++++ Text provided

Ref. [18] further mentioned the ‘Rule-Based Approach’ as another approach to sentiment analysis. Regardless of the approach used, the sentiment analysis process generally consists of the following steps:

• Problem Identification and Definition: This step is crucial as it allows for a clear definition of the problem and determination of the appropriate data needed.
• Data Collection: This involves fetching relevant data from appropriate sources, using appropriate data retrieval techniques.
• Data Preprocessing: [14] explains that this involves transforming raw data into a format understandable by machines through the three steps illustrated below.

  ➢

  Data Cleaning: During data cleaning, elements such as hashtags, URLs, username mentions and stop words (common English words) are removed as they do not contribute to sentiment identification. Emoji may also be removed or replaced by their corresponding text.

  ➢

  Feature Extraction: [14] states that the aim of feature extraction is to identify important features for training, and that various features, including sentiment features, syntactic features, semantic features, n-gram features and top word features, could be extracted. Ref. [16] further emphasised that accurate classification results depend on the number of features extracted.

  ➢

  Feature Selection: This step focuses on reducing the feature size to improve classification speed and accuracy.

• Classification: This step involves classifying texts using different approaches, into predefined categories, which can be binary, ternary, or multiclass.
• Evaluation: Machine learning models are usually evaluated using metrics such as accuracy, precision, recall and F1-score to determine their performance and identify options for possible parameter tuning.
• Presentation of Output: This involves presenting the results of the analysis in a meaningful and illustrative format.

This structured approach ensures that the sentiment analysis process is systematic and effective in extracting and classifying sentiments from textual data.

3.1. Data Collection

Data collection was conducted using the X Search API, targeting trending hashtags related to the NHS (#NHS, #NHSFunding, #SaveOurNHS) at the time of access. This yielded a total of 35,000 tweets. Data was sourced exclusively from public profiles to minimise intrusion into personal privacy. Continuous efforts were also made to respect user preferences and rights, ensuring that all aspects of the research process were conducted responsibly and ethically, in accordance with X’s Terms of Service and its user privacy and data usage policy.

++++++++
++++ Dataset rows

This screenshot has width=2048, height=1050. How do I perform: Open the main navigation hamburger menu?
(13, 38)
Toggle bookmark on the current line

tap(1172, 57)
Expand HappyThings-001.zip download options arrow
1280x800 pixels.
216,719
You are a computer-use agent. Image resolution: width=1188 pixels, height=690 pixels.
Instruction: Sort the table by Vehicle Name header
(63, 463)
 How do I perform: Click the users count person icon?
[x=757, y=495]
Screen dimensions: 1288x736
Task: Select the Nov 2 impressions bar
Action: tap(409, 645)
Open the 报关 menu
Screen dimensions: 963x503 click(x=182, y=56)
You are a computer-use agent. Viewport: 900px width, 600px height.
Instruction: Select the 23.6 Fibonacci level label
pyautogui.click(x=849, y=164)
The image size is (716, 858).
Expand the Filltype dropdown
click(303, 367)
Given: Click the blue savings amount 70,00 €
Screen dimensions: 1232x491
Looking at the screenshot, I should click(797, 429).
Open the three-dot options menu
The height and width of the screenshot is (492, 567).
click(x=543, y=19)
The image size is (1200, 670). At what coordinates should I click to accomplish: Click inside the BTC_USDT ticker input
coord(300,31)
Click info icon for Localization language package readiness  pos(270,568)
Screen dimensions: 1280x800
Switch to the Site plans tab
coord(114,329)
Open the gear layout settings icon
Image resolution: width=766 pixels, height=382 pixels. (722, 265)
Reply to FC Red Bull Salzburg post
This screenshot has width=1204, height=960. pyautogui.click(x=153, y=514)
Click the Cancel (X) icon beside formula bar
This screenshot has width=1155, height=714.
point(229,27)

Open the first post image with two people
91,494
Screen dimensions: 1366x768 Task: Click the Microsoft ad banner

++++++++

:: Task requirements ::
**1)** According to the sentiment analysis text, how many tweets did the data collection yield?
**2)** Write what comes next in the sentiment analysis text, continuing after its final sentence.

:: Answers for the exercise ::
**1)** 35,000 tweets.

**2)**
3.2. Data Preprocessing

The preprocessing of the collected tweets involved several stages to ensure the data was suitable for sentiment analysis:

1. The term “NHS” was removed due to its high frequency across tweets, which could bias the analysis.

2. Punctuation marks, URLs, and hashtags were removed as they do not aid in sentiment identification.

3. Emojis were converted to their textual equivalents to better capture the sentiment conveyed, given their role as non-verbal indicators of emotion.

4. Stop words were both retained and removed in separate analyses for comparative purposes.

5. Mentions were initially retained to identify frequent mentions in tweets and were later removed for the overall sentiment analysis.

6. Text was converted to lowercase to ensure uniformity.

7. Sentences were broken down into tokens and reduced to their root form (lemma) using the ‘en_core_web_spacy’ model.

9. Posts that were rendered empty following preprocessing were discarded.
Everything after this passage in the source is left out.